05/02/2010

Cuecas ao mastro

Começou quando conheci esse militante comunista chamado Guaratinga, com dois metros de altura e muito negro, apesar do nome indígena. Ele morava com sete mulheres, uma delas de nome complicado que sempre nos exigia que a chamassem pelo sobrenome germânico dela, Irrekuh.
O fato é que foi Guaratinga quem acabou me apresentando Irrekuh, de longe a mulher mais louca que já conheci. Vinha de alguma pequena colônia de imigrantes do meio do estado e alternava de ânimos de uma forma selvagem. Num segundo estava pulando e cantando e rindo loucamente no meio da multidão na rua, para momentos depois, sem nenhuma causa conhecida, se jogar no chão em prantos e lamentos terríveis, acompanhados de espasmos abdominais e pélvicos. Às vezes ligava uma manhã inteira falando com alegria de uma festa para ir e quando ia à festa começava a chorar e transformava a ocasião num claustrofóbico e pesado velório.
Talvez a loucura de Irrekuh foi o que mais me animou a simpatia instantânea que por ela logo nutri, muito embora seus dotes físicos eram o que normalmente chamavam mais a atenção dos outros. E como ela percebeu logo que encontrara em mim um receptáculo passivo de qualquer tipo de loucura, logo começou a freqüentar minha casa e tornar-se amiga próxima.
Eu nunca soube se ela apenas encontrava em mim um lugar para despejar suas loucuras em busca de alívio ou, pelo contrário, me via como um desafio a ser quebrado, aumentando cada vez mais o grau de suas loucuras, até que eu mesmo não mais suportasse. Sejam lá quais forem os motivos, é verdade que ela me proporcionou os dias mais felizes e tristes ao mesmo tempo que já conheci, tamanha a oscilação dela durante o dia, que acabava por me arrastar.
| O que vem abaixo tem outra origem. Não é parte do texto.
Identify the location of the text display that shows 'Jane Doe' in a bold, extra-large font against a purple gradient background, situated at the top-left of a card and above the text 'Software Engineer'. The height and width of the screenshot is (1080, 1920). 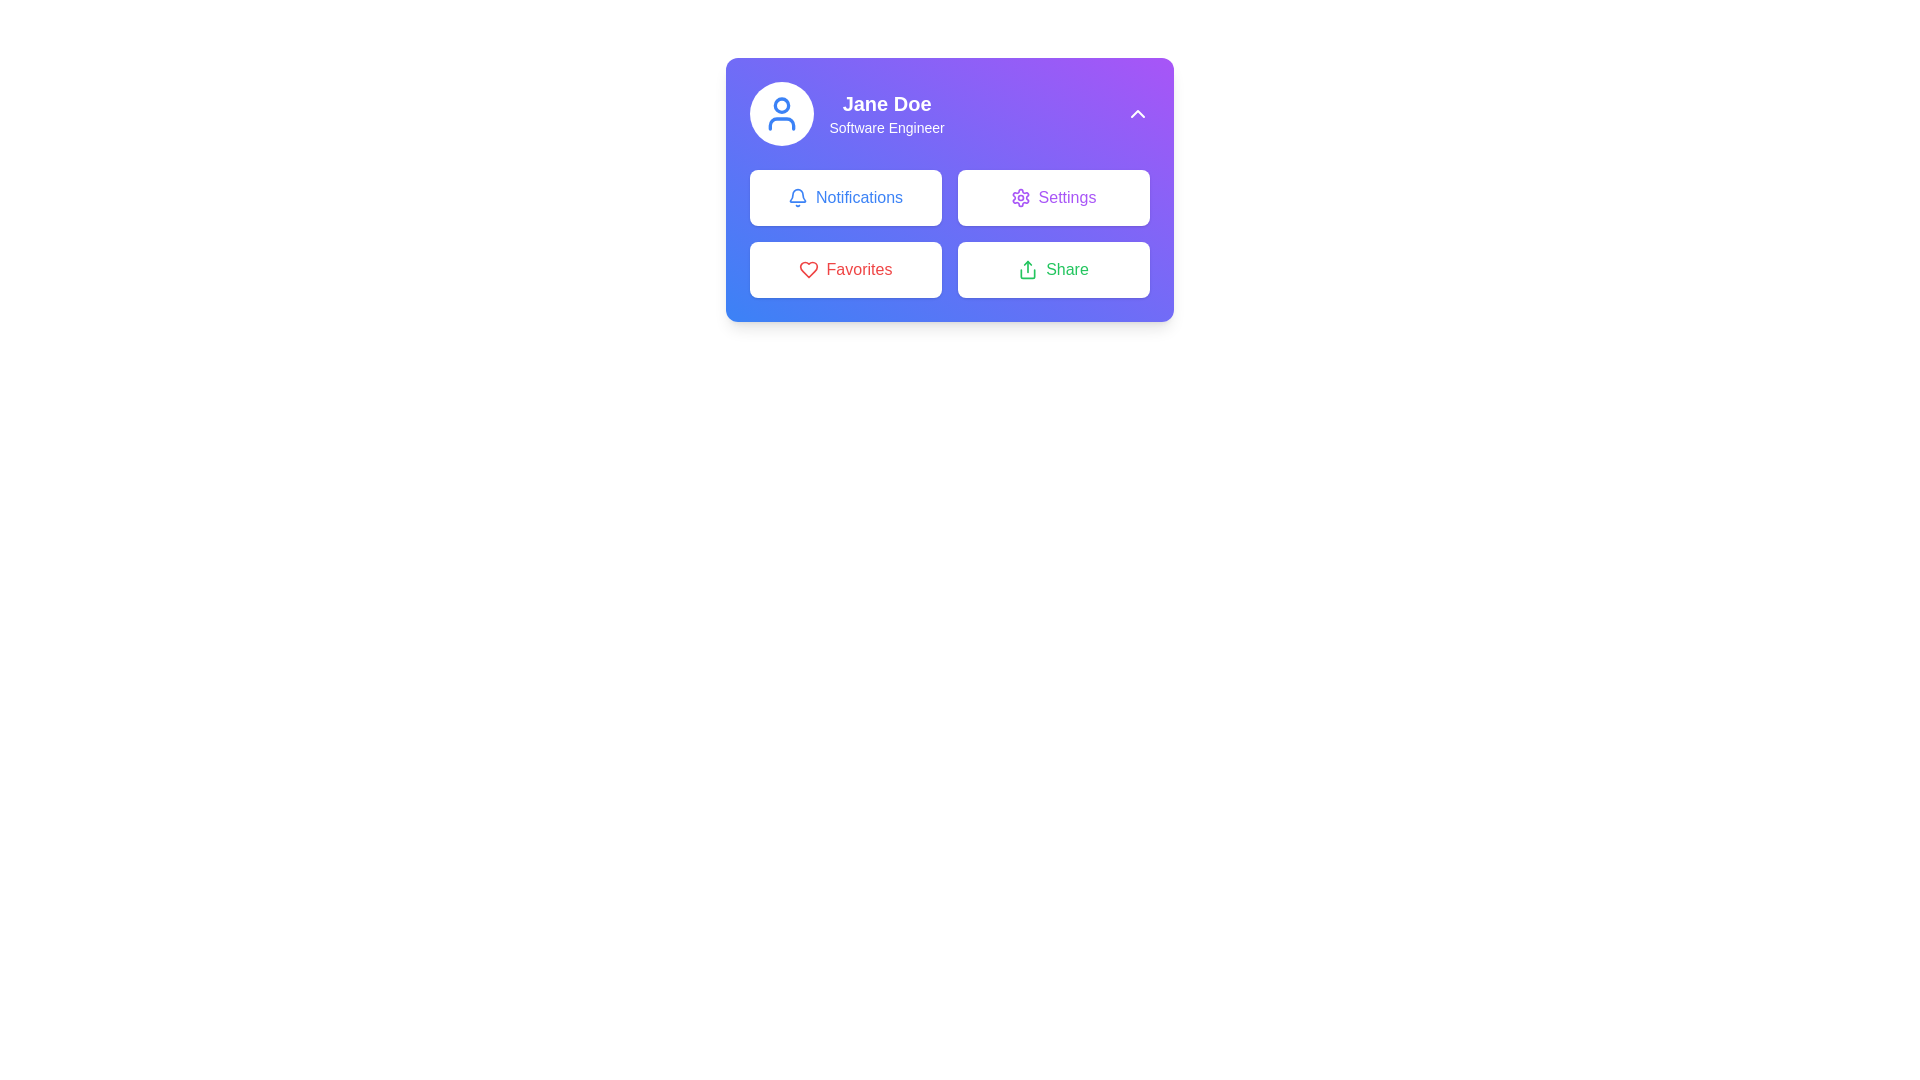
(886, 104).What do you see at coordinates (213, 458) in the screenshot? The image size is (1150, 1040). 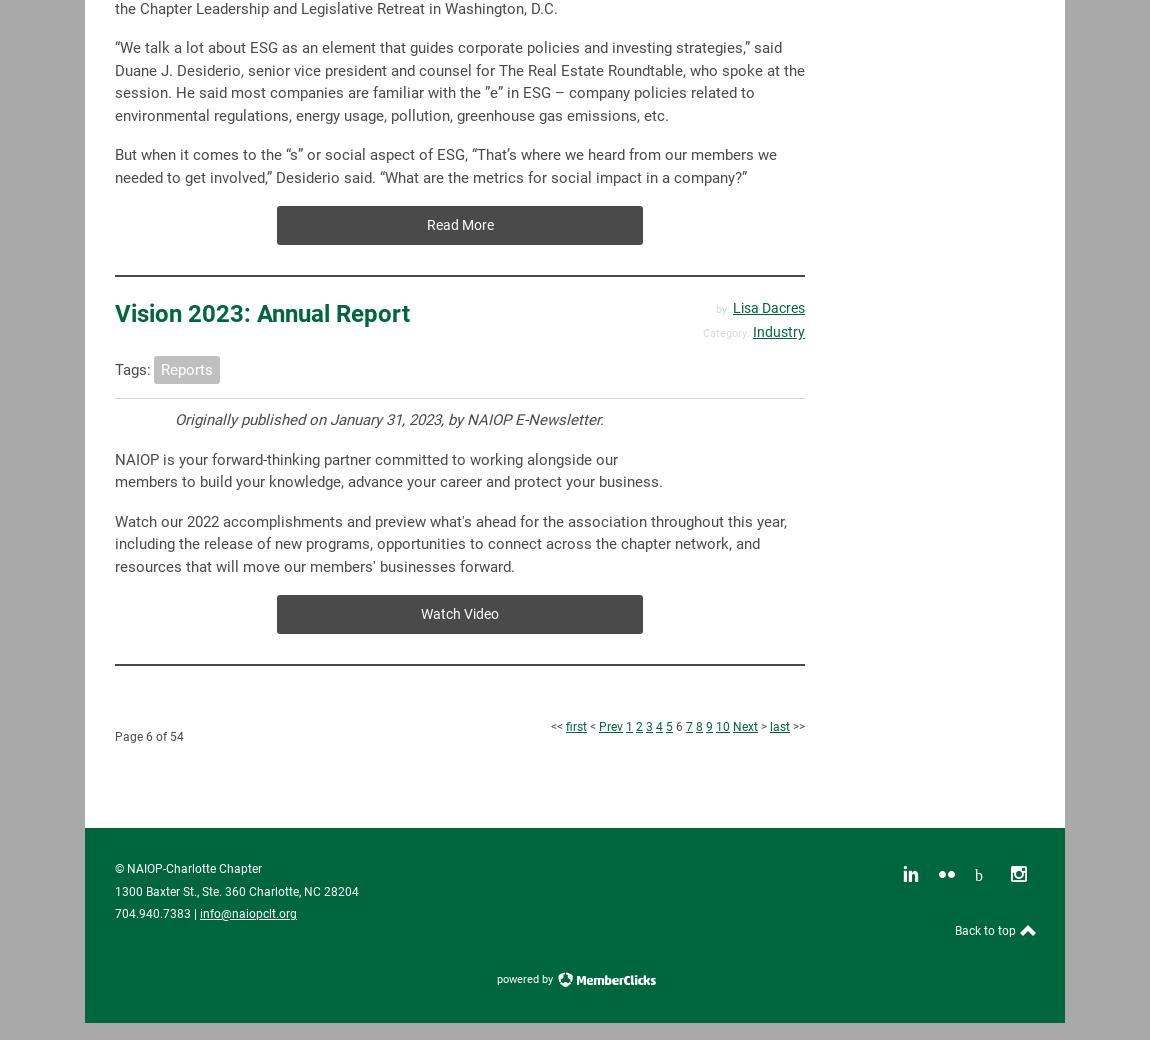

Ela costumava a vir diariamente e pedir-me se podia tirar a roupa, pois estava muito quente. Eu dizia que sim e me alegrava em vê-la andando sem roupas o dia inteiro pela casa, embora fingisse não ligar para isso. Não era algo com maldade ou erotismo, mas sim uma espécie de acabamento perfeito para o lar, algo para se ver, como uma janela com vista para o mar. Em seguida ela me contava todas suas alegrias e tristezas com seus três ou quatro namorados da vez e me pedia conselhos, que eu nunca dava.
Depois pedia uma muda de roupas minha e ia embora, com especial preferência pelas minhas cuecas. E foi assim que Guaratinga encontrou uma delas no varal de sua casa e até hoje a usa, sem saber que era minha. Eis aí minha valiosa contribuição à causa revolucionária!